Another historical pattern of black-market activity has been the smuggling of drugs to prisoners. Contraband was one of the reasons the government built specialized narcotic hospitals in Lexington, Kentucky, and Fort Worth, Texas, in the 1930s. Federal wardens wanted to get addicts out of their prisons because they were constantly conniving to obtain smuggled drugs. But when drug-related arrests multiplied after 1965 and the Lexington and Fort Worth facilities were closed, the prisons again filled with inmates eager to obtain drugs. Birch Bayh, chairing a Senate investigation of the matter in 1975, observed that in some institutions young offenders had a more plentiful supply of drugs than they did on the outside.

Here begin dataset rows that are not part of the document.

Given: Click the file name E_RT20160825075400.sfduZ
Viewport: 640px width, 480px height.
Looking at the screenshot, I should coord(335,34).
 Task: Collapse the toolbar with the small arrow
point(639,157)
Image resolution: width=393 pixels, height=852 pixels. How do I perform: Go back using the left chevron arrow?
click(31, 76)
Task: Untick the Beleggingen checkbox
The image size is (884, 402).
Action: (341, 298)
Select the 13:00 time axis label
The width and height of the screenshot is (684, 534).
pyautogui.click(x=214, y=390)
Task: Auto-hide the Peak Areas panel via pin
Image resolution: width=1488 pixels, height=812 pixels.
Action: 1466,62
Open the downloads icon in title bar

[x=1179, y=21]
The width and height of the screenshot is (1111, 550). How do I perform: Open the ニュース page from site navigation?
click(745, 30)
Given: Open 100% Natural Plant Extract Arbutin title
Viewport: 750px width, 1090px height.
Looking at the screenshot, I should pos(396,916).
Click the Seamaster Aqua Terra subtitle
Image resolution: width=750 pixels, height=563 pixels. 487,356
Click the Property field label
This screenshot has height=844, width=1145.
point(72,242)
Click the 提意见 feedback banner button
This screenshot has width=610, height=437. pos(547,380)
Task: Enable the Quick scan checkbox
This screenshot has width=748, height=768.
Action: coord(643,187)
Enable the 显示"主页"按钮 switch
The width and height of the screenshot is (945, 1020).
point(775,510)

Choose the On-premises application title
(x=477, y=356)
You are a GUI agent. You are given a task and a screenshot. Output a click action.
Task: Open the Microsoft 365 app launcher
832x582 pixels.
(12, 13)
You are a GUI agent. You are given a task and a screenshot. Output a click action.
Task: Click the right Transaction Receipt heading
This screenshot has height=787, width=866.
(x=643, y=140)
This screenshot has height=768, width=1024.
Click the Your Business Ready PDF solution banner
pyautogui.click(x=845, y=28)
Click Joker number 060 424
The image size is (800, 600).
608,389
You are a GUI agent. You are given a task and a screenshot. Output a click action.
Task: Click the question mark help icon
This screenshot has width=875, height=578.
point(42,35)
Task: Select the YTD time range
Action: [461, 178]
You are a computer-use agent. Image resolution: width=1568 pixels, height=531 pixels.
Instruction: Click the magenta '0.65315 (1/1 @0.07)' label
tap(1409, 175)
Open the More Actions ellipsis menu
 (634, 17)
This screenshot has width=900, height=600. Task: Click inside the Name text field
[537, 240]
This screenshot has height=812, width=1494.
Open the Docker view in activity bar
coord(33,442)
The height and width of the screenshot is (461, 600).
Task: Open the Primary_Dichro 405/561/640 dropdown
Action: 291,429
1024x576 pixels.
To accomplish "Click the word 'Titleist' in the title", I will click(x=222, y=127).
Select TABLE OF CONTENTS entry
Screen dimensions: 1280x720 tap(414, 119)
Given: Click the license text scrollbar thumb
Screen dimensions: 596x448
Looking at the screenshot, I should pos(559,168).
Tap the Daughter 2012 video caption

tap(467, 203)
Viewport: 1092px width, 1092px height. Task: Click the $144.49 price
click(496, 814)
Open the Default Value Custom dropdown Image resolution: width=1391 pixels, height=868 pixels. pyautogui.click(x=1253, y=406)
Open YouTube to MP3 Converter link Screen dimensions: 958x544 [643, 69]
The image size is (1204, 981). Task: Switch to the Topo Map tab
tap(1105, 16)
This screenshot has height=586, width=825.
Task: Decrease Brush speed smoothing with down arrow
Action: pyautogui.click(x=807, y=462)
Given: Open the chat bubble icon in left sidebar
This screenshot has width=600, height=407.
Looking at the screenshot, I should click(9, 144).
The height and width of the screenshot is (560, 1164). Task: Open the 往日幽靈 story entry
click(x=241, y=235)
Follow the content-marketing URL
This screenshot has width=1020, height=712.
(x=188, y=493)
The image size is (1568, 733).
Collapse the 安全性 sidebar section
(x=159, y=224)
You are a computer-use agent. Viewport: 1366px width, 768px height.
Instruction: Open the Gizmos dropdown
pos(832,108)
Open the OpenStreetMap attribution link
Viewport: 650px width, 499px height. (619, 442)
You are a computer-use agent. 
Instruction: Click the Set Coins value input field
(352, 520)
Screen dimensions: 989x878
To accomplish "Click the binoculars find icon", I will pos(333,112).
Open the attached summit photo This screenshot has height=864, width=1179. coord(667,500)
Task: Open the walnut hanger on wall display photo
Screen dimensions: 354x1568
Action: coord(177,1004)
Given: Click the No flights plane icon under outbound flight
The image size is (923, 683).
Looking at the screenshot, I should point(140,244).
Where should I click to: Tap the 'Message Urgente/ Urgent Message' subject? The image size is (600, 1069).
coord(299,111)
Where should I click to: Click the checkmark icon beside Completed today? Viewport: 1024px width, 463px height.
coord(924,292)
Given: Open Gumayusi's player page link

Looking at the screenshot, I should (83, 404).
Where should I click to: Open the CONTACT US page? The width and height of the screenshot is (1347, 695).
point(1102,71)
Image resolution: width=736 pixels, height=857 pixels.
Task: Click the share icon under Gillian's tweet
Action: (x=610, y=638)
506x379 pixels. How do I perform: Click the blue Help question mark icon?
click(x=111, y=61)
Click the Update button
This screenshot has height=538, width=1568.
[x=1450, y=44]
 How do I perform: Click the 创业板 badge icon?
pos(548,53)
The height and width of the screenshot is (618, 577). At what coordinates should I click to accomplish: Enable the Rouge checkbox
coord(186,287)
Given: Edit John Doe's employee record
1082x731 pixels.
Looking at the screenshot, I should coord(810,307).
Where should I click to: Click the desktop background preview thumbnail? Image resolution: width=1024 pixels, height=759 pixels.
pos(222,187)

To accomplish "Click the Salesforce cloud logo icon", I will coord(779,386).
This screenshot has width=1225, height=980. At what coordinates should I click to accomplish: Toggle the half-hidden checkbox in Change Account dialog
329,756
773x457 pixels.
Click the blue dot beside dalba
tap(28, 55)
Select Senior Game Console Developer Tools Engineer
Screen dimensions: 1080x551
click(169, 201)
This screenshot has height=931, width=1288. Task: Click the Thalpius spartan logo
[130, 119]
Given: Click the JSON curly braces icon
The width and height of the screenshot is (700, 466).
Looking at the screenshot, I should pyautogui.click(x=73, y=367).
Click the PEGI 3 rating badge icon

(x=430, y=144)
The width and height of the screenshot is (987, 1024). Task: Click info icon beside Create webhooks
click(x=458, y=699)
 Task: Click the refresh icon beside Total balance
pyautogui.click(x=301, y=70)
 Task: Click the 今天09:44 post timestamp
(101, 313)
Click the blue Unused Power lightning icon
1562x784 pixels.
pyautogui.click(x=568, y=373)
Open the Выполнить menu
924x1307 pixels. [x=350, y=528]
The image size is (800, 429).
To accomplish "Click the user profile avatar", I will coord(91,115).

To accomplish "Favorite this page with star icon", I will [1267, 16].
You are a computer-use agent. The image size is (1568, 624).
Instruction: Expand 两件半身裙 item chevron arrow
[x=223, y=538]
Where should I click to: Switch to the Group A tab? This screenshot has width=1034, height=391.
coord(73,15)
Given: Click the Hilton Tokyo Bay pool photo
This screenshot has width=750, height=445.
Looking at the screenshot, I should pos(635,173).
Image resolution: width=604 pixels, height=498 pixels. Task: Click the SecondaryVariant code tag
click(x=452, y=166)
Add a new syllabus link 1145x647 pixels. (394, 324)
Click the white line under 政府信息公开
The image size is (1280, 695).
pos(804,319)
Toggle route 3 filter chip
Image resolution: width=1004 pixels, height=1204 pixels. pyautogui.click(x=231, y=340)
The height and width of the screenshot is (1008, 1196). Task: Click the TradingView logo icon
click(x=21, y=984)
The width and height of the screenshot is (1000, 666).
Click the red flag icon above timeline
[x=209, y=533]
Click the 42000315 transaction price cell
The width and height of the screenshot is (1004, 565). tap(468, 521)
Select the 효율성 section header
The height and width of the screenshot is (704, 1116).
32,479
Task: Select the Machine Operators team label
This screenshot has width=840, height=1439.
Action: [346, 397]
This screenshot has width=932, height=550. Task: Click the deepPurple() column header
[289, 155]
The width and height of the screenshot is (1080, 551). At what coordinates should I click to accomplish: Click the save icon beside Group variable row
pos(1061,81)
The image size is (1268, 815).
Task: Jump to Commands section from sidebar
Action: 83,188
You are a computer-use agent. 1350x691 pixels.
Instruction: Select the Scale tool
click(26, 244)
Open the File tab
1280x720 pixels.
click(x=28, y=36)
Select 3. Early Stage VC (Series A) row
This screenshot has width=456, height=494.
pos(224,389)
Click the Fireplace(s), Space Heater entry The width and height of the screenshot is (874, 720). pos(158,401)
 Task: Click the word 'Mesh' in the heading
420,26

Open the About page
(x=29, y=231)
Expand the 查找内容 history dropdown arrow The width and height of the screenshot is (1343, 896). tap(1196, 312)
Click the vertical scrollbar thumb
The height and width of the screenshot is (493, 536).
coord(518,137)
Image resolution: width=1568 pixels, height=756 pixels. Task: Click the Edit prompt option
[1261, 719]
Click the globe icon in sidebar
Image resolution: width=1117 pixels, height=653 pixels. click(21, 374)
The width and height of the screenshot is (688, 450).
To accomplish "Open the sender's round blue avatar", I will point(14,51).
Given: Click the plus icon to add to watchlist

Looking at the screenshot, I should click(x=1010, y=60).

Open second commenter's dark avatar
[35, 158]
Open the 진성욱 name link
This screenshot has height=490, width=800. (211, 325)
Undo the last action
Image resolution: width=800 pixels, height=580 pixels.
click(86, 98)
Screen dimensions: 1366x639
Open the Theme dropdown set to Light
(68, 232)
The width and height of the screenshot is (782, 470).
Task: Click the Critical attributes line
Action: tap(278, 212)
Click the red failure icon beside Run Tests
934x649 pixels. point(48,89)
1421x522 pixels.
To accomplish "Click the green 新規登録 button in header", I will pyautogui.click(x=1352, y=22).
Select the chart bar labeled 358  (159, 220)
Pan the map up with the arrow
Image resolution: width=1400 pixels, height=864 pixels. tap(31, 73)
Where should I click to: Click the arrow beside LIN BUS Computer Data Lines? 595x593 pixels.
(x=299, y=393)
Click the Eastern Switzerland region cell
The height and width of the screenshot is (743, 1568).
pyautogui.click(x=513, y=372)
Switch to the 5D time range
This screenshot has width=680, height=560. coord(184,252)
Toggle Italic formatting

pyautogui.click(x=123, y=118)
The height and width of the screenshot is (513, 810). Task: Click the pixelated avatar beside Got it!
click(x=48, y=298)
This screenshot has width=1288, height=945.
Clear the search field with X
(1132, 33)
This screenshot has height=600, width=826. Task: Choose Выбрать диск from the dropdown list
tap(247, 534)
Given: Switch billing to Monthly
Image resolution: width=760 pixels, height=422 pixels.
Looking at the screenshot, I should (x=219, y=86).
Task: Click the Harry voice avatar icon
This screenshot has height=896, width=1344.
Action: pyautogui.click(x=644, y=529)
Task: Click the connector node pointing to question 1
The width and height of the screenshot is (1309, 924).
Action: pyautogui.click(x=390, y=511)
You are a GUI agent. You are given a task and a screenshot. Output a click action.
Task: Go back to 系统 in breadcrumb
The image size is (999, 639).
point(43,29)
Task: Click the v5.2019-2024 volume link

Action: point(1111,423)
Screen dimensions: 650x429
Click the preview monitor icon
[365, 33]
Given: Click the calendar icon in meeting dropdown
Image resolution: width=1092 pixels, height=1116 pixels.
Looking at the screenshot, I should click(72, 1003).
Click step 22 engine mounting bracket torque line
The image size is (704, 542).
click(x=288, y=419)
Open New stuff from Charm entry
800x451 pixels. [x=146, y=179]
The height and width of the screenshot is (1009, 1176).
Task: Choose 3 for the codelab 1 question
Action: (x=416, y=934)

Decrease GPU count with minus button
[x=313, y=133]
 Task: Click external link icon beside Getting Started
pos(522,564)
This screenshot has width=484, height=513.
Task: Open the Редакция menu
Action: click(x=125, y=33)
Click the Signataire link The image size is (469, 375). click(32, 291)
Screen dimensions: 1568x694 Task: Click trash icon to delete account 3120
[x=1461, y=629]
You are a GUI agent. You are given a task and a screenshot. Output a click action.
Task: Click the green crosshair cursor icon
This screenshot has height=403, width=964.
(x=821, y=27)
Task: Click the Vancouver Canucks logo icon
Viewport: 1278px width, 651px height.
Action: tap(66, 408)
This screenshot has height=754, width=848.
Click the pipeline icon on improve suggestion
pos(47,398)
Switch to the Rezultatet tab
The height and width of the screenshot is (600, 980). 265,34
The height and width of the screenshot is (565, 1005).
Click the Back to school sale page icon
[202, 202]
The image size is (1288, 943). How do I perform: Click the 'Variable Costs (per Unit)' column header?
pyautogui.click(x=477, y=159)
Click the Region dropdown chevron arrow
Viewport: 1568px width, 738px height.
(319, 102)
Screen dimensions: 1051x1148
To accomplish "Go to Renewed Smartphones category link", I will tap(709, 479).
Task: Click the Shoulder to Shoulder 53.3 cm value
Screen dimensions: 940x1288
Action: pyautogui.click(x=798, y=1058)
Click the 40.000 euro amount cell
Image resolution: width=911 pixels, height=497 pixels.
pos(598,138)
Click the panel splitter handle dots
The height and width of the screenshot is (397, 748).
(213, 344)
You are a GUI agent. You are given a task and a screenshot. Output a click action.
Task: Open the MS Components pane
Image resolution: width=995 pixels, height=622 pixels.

Since then more jails have been crammed with more prisoners, and these prisoners are more likely than ever to have had a history of drug use. In 1989, 60 to 80 percent of male arrestees in twelve large American cities tested positive for drugs. It is hard to imagine a controlled-legalization system that would permit sales to prisoners. Alcohol, although a legal drug, is not sold licitly in prisons, and for good reason, as more than 40 percent of prisoners were under its influence when they committed their crimes. If drugs are similarly denied to inmates, then the contraband problem will persist. If, moreover, we insist that our nearly three million parolees and probationers remain clean on the theory that drug use aggravates recidivism, the market for illegal sales would be so much the larger. By now the problem should be clear. If drugs are legalized, but not for those under twenty-one, or for public-safety officers, or transport workers, or military personnel, or pregnant women, or prisoners, or probationers, or parolees, or psychotics, or any of several other special groups one could plausibly name, then just exactly who is going to buy them? Noncriminal adults, whose drug use is comparatively low to begin with? Controlled legalization entails a dilemma. To the extent that its controls are enforced, some form of black-market activity will persist. If, on the other hand, its controls are not enforced and drugs are easily diverted to those who are underage or otherwise ineligible, then it is a disguised form of wholesale legalization and as such morally, politically, and economically unacceptable.